Publisted at 5:27 PM, Thu Jun 6th, 2024

The government has opted for a 15% reduction in the allocation for the Ministry of Power, Energy, and Mineral Resources in the proposed budget for FY-2425.

The allocated budget for this fiscal year stands at Tk30,317 crore, a decrease from Tk34,819 crore in the previous fiscal period.

Notably, the Power Division witnessed a significant cut of Tk 4,595 crore, while the Energy and Mineral Resources Division saw a slight increase of Tk 93 crore compared to its previous allocation.

Specifically, the allocation for the Power Division amounts to Tk29,230 crore, while the Energy Division receives Tk1,087 crore.

During the budget speech, Finance Minister Abul Hassan Mahmood Ali highlighted the growth in power generation capacity, which has risen from 4,942 MW in 2009 to 30,277 MW presently, inclusive of captive and renewable energy sources. He also noted ongoing construction efforts, with 27 power plants totaling 9,144 MW in capacity currently under development.

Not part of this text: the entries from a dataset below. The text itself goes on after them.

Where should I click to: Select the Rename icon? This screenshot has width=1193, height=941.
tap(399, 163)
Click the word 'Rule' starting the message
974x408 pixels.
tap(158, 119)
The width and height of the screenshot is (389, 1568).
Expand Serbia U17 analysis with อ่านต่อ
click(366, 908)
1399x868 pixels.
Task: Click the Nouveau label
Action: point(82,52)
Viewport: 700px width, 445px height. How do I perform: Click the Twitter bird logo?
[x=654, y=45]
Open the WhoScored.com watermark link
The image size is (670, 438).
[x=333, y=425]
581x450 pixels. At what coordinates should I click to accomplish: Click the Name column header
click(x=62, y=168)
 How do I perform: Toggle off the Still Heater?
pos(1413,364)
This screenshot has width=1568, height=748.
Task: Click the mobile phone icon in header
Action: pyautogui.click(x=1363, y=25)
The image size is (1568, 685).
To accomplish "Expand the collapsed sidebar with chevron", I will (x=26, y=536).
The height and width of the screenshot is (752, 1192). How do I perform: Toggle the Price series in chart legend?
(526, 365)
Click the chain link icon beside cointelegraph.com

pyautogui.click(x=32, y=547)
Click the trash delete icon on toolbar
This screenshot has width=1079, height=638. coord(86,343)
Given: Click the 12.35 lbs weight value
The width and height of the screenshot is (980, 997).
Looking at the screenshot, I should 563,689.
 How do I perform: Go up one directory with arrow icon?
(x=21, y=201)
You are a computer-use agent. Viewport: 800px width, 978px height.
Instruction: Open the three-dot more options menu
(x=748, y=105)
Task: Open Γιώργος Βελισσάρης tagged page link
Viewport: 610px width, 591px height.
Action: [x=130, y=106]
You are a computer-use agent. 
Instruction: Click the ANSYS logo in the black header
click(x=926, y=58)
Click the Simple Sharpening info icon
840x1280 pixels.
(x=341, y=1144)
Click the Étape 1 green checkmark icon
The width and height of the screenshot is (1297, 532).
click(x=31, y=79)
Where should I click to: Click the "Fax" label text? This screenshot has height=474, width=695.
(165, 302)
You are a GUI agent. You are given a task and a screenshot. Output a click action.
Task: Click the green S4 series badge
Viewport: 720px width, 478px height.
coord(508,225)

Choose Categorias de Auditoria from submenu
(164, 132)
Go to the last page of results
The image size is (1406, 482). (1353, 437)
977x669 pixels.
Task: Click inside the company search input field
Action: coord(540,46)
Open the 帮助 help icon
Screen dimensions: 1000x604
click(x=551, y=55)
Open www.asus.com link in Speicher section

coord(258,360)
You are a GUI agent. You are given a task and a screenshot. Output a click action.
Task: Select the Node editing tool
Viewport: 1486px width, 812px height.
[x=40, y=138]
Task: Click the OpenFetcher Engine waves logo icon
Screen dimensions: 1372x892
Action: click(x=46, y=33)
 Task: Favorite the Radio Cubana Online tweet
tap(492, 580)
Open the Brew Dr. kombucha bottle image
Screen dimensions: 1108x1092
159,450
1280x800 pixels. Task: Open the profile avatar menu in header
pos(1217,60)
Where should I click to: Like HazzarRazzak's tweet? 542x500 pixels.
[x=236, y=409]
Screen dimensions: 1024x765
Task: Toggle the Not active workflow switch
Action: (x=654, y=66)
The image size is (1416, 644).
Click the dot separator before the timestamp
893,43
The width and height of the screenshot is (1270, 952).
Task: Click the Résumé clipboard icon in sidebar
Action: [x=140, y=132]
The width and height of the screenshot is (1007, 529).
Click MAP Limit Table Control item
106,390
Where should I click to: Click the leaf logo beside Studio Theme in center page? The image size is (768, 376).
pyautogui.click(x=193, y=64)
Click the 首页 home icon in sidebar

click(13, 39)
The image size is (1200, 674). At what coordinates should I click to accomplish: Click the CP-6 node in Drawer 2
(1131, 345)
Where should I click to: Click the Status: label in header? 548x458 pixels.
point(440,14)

The finance ministry emphasized the government's commitment to prioritizing the power sector's development, focusing on enhancing generation, transmission, and distribution systems. With the achievement of universal electricity coverage already accomplished, plans are underway to increase power generation capacity to 40,000 MW by 2030 and 60,000 MW by 2041.

Additionally, the government proposed a special allocation of Tk 100 crore to promote renewable energy development and usage. Another Tk 100 crore was earmarked for research in the blue economy sector. Plans also include expanding power transmission lines to 24,000 circuit kilometers by modernizing the grid, an increase from the current 15,246 circuit kilometers.